Yes, it's a good find. Walters was a family which made their fortune initially in liquor dealing and retailing (not distilling). Later, it branched into railroad and financial investments. Baker was one of the reputed brands it sold in the mid-1800's, it was Pennsylvania rye, a classic type of rye whiskey, country cousin to bourbon. Rye whiskey is still sold but none is made currently in Pennsylvania, or in Maryland where the Walters had their first business.

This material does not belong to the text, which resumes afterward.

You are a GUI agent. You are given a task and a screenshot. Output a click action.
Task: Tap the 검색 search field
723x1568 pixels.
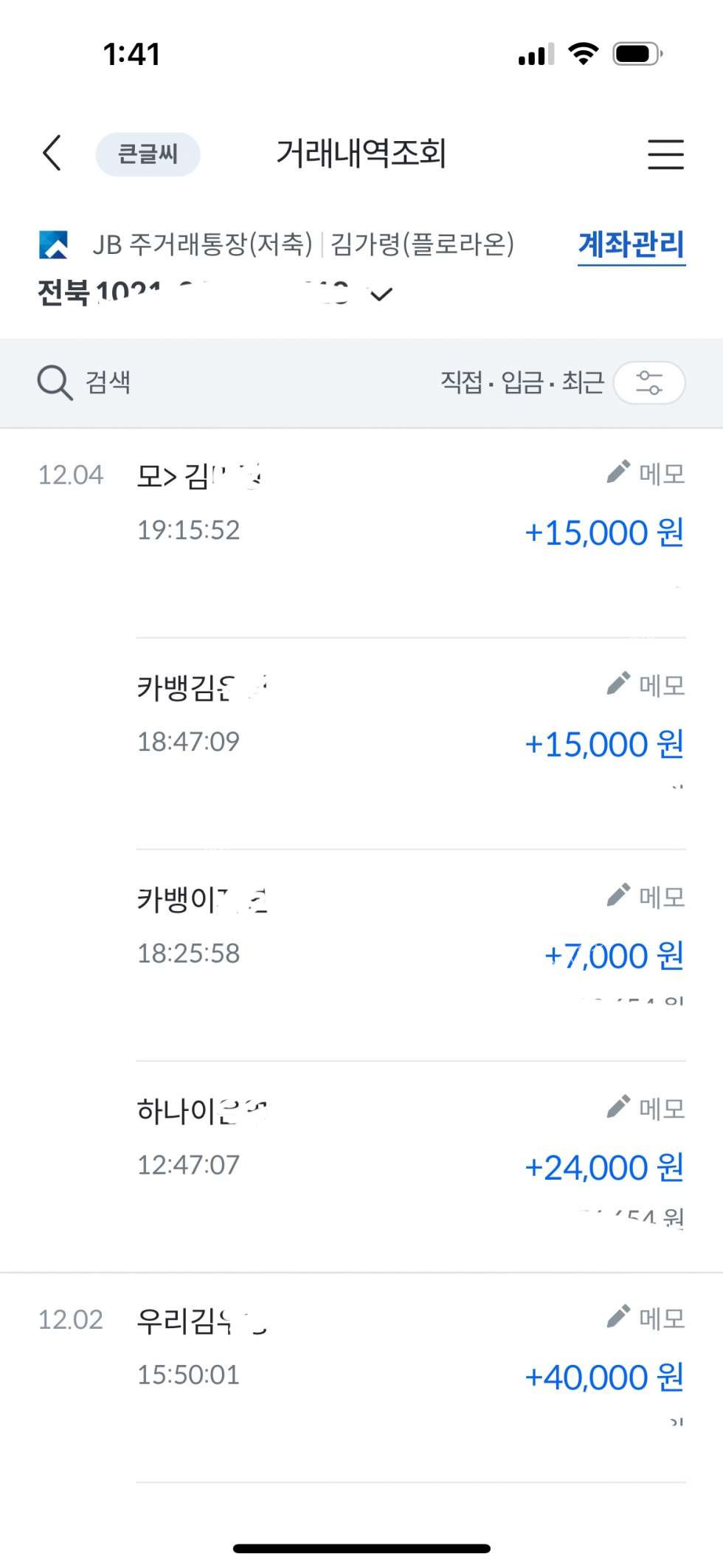(108, 382)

When the heiress and descendant Mrs. Walters died in the 1940's, her estate sold the collection of fine spirits remaining after the liquor business had long ceased, or which had been acquired on the way by her ascendants. It included wines, brandies and many other spirits, but also some of the rye whiskey which had helped to make the family's name and fortune. Foremost among those was Baker's rye.
That 1840's Baker's would date to the early years of American straight whiskey production.
If it was mine, I'd open it and taste it alongside a current rye whiskey, say Michter's 10 year old rye, and see which is better. Then re-stop it with a stopper cork, the one from Michter's rye would probably be fine, or use any wine cork.
Indeed the Walters Museum is going strong and houses the fine art collection which the family had amassed.
P.S. My information is from a Walters family history which you can buy at the museum.